29 April 2007

The opposite of violence is participation

“…children regarded the opportunity to participate in various activities as having the opposite effect to violence.”
From SOS Children's Villages Report Januray 2004 “Seeing Beyond Violence: Children as ResearchersPDF version
“[T]he opposite of violence is participation.”
Jeffrey
Feldman
on Frameshopisopen.com April 7, 2007
Denying someone the opportunity to participate meaningfully in decisions that affect their life is to do violence to them. This is the subtle side of violence. This is the kind of violence that we can easily overlook when it is perpetrated by benevolent, but nonetheless despotic leaders who give every impression of having our best interests at heart. This is also the trickiest form of violence to root out because it is so deeply embedded in so many of the habits of thought that we have inherited from enduring this same violence in many forms throughout our lives.
For instance, whenever we make a decision for the good of our children without giving them an opportunity to participate in the process, then we run the risk that we may have done them a disservice. Of course, it is a risk that is easily dismissed when they are very young, but it is one that grows everyday, unless we act to address it.
The fact is that children, when they are young, will never miss the opportunities they never had because they are basically programmed to assume that just about everything that happens to them on a regular basis is by definition normal. This is why abuse is such a difficult cycle to break, each new young victim takes abusive behavior to be the norm. In the same way, when I was young I accepted that the adults telling me what to do, how to do it, and when was simply the normal way things are done and since it is normal then it is, defacto, also the correct way.
When I realized that I have a passion for working with children I naturally assumed that it was my duty and responsibility to provide activities for them all the time and to make all the decisions about what is expected and acceptable. Since my first time in charge of kids was as a Camp Counselor this worked out great. Later, when I was working in child care settings with large groups of young children I began to realize that there were some problems with this way of thinking. It was when I began to seriously reflect on my own schooling and had been out of formal schooling environments for a few years that I began to think differently about what is versus what should be normal, correct, and possible.

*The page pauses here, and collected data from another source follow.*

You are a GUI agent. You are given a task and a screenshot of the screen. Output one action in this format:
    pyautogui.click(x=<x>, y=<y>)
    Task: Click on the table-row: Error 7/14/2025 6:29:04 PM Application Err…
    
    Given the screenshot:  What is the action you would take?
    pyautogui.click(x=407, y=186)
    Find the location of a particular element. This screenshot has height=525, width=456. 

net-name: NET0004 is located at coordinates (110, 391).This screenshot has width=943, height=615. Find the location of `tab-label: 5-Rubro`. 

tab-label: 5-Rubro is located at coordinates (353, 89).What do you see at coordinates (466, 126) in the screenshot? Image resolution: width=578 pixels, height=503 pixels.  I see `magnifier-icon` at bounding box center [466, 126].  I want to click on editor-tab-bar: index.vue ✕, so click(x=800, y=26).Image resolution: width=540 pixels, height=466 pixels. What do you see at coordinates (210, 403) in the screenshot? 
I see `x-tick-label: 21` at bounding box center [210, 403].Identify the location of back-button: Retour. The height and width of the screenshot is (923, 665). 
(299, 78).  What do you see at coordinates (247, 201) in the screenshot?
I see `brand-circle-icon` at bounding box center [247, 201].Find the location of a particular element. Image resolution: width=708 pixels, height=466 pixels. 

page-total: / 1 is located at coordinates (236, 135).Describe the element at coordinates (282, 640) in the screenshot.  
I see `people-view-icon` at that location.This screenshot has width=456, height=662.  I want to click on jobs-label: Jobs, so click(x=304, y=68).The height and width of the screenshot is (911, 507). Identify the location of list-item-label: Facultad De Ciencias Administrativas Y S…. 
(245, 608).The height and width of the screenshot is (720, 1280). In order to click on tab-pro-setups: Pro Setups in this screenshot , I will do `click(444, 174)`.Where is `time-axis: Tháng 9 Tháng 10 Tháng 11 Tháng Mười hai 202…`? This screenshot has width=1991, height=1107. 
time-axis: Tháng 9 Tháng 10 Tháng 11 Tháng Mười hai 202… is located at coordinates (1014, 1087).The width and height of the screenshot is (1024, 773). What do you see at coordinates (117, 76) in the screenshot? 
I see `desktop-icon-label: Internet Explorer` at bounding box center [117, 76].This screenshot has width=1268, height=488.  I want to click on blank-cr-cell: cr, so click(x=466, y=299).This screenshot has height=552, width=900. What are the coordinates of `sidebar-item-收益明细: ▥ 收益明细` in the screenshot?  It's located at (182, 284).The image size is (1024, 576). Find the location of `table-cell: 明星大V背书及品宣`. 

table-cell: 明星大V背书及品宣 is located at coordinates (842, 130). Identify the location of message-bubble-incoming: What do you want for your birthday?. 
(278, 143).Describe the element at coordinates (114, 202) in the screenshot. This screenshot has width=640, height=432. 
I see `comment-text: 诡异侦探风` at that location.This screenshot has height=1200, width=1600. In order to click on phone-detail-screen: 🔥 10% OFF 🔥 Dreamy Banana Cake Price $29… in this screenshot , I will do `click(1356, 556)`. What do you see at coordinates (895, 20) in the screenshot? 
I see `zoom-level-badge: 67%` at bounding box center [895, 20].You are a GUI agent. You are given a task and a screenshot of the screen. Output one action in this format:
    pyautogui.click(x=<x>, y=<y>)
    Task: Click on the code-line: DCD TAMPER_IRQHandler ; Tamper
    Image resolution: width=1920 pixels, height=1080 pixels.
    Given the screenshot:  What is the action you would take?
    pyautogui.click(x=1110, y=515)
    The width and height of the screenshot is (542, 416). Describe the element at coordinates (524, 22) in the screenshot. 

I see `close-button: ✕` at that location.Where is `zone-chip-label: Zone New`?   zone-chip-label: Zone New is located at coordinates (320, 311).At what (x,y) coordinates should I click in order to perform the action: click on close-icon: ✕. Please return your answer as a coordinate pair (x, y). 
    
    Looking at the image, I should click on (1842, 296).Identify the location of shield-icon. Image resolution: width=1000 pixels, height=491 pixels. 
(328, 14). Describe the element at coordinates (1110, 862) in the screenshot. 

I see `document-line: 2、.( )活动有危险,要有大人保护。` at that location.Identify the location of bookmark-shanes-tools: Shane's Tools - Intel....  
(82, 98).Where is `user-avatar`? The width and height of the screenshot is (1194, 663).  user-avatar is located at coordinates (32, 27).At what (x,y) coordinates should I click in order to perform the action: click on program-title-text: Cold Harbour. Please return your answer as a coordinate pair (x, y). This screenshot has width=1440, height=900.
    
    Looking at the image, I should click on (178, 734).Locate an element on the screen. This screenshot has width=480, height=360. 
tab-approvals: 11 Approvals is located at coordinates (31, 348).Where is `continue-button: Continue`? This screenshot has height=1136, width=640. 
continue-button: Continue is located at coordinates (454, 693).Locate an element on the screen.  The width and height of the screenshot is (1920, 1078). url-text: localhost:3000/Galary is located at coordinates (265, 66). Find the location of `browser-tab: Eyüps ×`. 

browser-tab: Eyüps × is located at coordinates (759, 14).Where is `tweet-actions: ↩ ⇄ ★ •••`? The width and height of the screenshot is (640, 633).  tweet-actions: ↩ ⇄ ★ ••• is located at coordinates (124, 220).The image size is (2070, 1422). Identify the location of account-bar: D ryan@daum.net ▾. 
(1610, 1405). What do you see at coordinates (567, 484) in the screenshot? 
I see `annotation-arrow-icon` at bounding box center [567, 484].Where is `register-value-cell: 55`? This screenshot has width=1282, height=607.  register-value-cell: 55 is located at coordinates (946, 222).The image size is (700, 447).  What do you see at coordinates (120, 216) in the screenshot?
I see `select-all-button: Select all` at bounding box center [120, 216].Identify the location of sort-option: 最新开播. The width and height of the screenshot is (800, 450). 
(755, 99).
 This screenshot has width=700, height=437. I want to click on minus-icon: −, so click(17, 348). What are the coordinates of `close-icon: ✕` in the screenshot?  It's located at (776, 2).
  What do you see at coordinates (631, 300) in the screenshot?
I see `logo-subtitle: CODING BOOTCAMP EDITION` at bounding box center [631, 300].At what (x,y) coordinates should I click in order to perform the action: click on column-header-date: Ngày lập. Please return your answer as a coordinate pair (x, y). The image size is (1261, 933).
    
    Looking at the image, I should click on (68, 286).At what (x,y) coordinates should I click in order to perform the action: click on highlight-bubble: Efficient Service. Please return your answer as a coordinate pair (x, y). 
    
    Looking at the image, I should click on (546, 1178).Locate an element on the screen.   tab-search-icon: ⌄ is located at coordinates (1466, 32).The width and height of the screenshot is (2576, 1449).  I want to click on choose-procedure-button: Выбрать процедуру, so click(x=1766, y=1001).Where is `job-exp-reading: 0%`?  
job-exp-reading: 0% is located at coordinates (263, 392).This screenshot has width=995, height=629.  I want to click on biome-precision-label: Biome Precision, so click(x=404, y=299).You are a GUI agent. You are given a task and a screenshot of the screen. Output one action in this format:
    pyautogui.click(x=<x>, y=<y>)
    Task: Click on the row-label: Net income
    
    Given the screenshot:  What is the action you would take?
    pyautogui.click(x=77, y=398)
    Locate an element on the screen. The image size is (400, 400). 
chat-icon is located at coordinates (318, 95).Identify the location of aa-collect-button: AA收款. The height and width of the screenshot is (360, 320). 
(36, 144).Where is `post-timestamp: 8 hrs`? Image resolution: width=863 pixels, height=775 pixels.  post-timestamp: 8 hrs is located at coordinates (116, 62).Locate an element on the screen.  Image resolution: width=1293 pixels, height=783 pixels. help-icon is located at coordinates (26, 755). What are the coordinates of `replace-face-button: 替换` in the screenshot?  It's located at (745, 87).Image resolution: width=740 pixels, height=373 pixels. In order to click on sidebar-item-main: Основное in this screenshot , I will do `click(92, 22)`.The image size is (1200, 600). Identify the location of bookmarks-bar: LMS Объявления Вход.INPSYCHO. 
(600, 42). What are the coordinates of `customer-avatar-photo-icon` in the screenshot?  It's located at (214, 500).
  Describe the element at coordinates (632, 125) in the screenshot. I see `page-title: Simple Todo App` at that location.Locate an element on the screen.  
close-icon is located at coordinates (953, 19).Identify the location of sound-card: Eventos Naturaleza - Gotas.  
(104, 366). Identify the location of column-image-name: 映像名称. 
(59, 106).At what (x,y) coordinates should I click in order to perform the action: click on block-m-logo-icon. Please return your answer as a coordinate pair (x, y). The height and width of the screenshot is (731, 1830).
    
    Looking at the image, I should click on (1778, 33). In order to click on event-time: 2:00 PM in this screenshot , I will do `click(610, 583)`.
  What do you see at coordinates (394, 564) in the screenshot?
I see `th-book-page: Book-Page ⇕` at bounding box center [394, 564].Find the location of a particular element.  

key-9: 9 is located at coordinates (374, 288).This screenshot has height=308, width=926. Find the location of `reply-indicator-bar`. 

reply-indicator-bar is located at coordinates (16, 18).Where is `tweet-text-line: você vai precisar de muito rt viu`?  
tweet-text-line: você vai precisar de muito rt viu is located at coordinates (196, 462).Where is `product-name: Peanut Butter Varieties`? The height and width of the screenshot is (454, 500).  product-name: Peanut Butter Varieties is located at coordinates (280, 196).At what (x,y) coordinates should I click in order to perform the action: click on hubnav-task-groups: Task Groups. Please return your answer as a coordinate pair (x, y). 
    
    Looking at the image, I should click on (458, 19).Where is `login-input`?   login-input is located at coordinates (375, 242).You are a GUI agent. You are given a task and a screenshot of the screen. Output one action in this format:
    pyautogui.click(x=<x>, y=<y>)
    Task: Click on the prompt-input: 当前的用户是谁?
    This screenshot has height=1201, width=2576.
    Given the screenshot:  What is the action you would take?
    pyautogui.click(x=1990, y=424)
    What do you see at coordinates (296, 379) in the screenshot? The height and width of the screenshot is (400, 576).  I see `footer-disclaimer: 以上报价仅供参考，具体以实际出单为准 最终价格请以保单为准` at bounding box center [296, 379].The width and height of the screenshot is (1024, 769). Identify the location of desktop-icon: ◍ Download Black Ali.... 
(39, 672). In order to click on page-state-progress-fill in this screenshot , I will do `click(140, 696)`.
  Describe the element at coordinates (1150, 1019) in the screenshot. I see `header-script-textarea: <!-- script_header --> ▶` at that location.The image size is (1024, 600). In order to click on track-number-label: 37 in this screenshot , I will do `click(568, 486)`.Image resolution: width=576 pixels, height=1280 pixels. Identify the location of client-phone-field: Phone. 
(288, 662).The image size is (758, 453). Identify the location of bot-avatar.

As I said the possibility of doing violence against children by excluding them from the decisions that affect their lives is one that can be minimized through action. The action that minimizes our risk of perpetrating the inadvertent violence of excluding children from a decision is to make a regular practice of including them as much as possible in discussing the decisions you make on their behalf. It is inevitable that you will make decisions that they do not like and occasionally that you cannot discuss with them, but the latter should be the exception, not the rule.
In school or group settings the challenge of providing opportunities for participation are very different, but the necessity of preventing violence is even more urgent. The challenge is actually very straightforward, how can we reasonably provide children with the opportunity to influence the creation, administration, and enforcement of the rules and policies of the school or group. Meeting the challenge is not going to be easy, although there are several models to choose from. The Democratic School Movement, exemplified by Sudbury Valley School, for instance, is a direct application of the principle of full participation by virtue of membership in the school community, rather than according to membership in a privileged class of people within the community (such as staff, parents, administration, etc.).
I do not believe that every school needs to abandon the distinctions between different members of their community, but they can root out the ways that their institutional governance condones subtly despotic violence against children by well-meaning and benevolent adults who may not know any better.
Businesses are another area where the benevolent despot model is pervasive. What would our work lives be like if we acknowledged the rights of every stakeholder to have a voice in the policies that determine how the company relates to it’s employees, the environment, and the local community in which it is located?